Mas antes mesmo da entrevista ao Financial Times, já em janeiro o New York Times, citando fontes próximas de Michael Bloomberg, garantia que este estaria na disposição de investir mil milhões de euros da sua fortuna (avaliada pela Forbes em 37 mil milhões; oito vezes superior à do também milionário Donald Trump) numa candidatura presidencial sua, livre de partidos.
Ao Financial Times, Bloomberg não confirmou nem desmentiu, mas admite: “Estou a escutar com atenção o que os candidatos dizem, o que os eleitores das primárias querem. Se sou candidato? Estou a estudar todas as opções.”

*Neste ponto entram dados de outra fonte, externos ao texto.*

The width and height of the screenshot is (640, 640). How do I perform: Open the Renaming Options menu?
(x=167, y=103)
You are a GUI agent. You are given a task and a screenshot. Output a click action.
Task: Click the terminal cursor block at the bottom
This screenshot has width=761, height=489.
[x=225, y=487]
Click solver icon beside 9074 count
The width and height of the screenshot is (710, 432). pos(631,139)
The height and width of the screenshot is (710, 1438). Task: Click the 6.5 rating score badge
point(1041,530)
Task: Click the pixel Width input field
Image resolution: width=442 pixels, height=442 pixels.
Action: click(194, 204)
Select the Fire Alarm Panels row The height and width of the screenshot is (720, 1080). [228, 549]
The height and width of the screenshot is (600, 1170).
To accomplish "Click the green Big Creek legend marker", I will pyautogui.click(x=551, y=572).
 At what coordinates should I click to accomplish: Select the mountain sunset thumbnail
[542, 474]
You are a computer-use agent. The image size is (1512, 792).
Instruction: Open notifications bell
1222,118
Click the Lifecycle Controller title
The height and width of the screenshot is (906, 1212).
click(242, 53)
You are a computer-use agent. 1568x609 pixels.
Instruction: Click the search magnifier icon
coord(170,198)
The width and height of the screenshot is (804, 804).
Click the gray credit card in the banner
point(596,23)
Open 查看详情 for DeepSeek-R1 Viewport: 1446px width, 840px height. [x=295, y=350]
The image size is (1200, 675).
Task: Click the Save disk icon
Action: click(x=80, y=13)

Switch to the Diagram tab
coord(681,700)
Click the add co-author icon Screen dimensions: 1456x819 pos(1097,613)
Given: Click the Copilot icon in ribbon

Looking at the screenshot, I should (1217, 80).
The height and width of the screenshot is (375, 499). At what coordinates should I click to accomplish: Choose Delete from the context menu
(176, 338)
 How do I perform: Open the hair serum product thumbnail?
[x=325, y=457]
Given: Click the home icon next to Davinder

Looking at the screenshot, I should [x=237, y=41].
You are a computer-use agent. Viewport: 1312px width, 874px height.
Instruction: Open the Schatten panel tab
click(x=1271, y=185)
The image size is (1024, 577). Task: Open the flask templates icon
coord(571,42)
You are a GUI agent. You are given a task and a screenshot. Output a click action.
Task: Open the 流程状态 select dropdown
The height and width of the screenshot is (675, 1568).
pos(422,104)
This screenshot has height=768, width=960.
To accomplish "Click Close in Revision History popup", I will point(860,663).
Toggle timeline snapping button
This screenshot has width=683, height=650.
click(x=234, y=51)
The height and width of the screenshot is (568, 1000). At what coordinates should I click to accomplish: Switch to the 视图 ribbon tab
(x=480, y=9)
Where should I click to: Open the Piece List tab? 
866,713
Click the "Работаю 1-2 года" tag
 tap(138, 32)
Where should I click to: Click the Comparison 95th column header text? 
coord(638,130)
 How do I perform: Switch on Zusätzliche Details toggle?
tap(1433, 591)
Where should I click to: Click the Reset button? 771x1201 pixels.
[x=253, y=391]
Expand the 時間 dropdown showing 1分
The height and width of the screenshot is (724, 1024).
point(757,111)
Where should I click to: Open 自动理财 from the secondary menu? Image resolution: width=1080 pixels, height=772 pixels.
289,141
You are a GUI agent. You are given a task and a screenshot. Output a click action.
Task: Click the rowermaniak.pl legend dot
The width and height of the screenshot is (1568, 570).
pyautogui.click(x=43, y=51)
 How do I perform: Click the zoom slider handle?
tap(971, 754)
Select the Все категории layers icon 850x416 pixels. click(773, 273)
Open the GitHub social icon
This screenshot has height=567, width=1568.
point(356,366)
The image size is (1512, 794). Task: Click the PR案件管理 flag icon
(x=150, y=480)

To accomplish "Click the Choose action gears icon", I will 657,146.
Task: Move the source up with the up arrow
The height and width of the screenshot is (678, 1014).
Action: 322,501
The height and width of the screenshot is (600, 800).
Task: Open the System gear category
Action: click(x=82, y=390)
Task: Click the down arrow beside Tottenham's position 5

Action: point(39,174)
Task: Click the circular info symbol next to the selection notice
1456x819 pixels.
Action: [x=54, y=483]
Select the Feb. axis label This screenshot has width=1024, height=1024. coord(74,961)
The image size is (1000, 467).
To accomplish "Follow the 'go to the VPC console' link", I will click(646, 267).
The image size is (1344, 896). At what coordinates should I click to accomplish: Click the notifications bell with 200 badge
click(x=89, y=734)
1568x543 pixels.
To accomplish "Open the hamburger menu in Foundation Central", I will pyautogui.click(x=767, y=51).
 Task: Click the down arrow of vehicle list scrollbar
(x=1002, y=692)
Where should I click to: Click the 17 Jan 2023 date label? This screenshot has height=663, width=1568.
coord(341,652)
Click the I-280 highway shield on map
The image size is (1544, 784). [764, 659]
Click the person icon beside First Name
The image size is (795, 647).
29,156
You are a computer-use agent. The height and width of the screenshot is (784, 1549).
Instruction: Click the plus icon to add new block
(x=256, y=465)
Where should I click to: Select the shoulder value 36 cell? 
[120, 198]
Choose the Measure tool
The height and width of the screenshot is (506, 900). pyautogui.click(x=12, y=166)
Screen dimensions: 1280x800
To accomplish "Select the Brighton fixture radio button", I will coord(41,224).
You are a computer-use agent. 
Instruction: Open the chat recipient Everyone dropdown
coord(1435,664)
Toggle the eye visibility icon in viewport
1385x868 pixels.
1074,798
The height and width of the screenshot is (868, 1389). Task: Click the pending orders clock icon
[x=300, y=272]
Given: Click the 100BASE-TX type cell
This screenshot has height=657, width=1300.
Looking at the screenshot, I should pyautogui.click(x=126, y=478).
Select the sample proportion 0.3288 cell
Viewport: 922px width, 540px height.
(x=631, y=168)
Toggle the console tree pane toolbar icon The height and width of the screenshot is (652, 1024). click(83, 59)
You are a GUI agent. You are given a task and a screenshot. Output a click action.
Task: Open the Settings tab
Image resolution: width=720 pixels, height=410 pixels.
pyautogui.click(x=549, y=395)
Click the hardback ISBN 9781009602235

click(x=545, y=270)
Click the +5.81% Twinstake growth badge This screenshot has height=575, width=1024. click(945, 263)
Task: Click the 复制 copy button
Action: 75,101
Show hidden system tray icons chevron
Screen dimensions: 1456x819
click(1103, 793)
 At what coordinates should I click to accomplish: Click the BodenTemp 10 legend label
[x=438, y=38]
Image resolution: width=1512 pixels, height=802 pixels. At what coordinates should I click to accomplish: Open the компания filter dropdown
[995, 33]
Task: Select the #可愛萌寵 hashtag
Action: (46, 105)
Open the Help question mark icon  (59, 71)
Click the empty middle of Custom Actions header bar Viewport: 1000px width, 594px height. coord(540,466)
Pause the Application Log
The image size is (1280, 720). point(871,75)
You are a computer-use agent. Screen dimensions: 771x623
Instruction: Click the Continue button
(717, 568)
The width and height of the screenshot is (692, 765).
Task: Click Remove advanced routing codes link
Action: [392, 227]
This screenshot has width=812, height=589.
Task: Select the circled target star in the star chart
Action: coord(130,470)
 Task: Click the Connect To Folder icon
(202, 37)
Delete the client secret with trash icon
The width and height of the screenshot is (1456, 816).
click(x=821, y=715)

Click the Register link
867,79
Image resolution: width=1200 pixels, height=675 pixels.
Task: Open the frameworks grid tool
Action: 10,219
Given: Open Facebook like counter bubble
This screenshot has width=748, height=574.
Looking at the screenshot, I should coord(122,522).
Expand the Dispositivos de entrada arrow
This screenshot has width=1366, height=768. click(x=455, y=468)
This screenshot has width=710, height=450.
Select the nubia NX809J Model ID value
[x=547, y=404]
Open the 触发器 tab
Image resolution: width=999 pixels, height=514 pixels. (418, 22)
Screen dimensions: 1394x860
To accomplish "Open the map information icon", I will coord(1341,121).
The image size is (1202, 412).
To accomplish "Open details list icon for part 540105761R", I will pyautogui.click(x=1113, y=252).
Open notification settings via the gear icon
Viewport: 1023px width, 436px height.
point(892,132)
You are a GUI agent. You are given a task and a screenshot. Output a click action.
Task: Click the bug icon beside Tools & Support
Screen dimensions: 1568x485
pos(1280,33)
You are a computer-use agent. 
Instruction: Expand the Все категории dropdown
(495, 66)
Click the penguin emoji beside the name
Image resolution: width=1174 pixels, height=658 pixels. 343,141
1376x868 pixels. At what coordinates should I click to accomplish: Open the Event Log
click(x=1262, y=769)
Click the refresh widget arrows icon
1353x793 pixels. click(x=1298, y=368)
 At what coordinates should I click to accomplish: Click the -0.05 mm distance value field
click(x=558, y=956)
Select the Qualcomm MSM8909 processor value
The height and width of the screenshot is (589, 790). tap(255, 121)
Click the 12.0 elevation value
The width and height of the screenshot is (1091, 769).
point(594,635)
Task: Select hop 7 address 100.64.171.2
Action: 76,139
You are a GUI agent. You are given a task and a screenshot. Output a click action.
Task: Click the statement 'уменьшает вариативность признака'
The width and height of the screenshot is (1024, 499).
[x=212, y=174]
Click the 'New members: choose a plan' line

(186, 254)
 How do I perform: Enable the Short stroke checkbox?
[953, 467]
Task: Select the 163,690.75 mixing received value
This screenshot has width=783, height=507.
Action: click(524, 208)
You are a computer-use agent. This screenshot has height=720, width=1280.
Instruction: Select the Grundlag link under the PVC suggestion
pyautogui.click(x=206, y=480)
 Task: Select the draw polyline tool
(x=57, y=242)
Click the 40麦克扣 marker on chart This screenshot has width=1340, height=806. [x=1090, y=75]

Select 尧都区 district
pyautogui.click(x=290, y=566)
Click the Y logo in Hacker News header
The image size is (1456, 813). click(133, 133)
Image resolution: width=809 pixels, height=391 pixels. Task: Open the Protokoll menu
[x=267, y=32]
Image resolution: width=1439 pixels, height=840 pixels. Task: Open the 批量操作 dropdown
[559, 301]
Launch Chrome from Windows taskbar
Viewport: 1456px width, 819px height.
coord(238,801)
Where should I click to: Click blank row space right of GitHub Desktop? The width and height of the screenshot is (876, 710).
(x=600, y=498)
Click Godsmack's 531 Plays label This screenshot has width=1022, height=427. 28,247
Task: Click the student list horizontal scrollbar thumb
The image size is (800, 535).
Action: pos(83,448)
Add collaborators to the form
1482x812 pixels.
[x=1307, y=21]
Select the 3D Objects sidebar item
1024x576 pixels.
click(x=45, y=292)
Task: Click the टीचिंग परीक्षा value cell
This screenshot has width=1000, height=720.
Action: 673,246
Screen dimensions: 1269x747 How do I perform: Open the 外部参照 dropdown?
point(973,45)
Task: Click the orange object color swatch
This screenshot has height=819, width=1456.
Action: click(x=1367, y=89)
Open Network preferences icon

Michael Bloomberg, 73 anos, sempre se fez saber democrata. Contudo, ao candidatar-se pela primeira vez a mayor de Nova Iorque, avançou com o apoio do Partido Republicano. Isto em 2001. Em 2005, foi reeleito para o cargo, também como republicano, mas afastar-se-ia do partido pouco depois, em 2007, desavindo com o Comité Nacional Republicano. Candidatou-se uma terceira vez em 2009, venceu novamente, mas aí assumindo-se como independente. Como agora quer ser.
E Bloomberg é realmente capaz de angariar votos de um e de outro lado, baralhando as contas finais. É que ao mesmo tempo que é “democrata” em temas como o meio ambiente e as armas, também é “republicano” quanto ao mercado livre, que defende – mas esta não é uma questão de oito ou oitenta: Bernie Sanders é crítico do mercado livre, de Wall Street, da alta finança; Hillary Clinton não.
Voltando à “baralhação” que um third party (ou um independente) pode trazer à eleição. A história diz-nos que, mais do que haver um vencedor independente – que nunca houve –, estes são sobretudo candidatos que retiram votos a algum dos outros, o democrata ou o republicano. Em 1992, por exemplo, o milionário texano Ross Perot concorreu como independente, chegou a estar à frente de George Bush e Bill Clinton nas sondagens, mas acabou por ser terceiro, com 18,9% e quase 19,7 milhões de votos. Clinton foi eleito, Bush perdeu e viu muitos dos eleitores republicanos votar em Perot. Na eleição de 2000, outro candidato – neste caso não independente, mas apoiado pelo Green Party –, Ralph Nader, terá contribuído para a derrota de Al Gore diante de George W. Bush, ficando com muito do eleitorado que defende (tal como Al Gore) as questões ambientais.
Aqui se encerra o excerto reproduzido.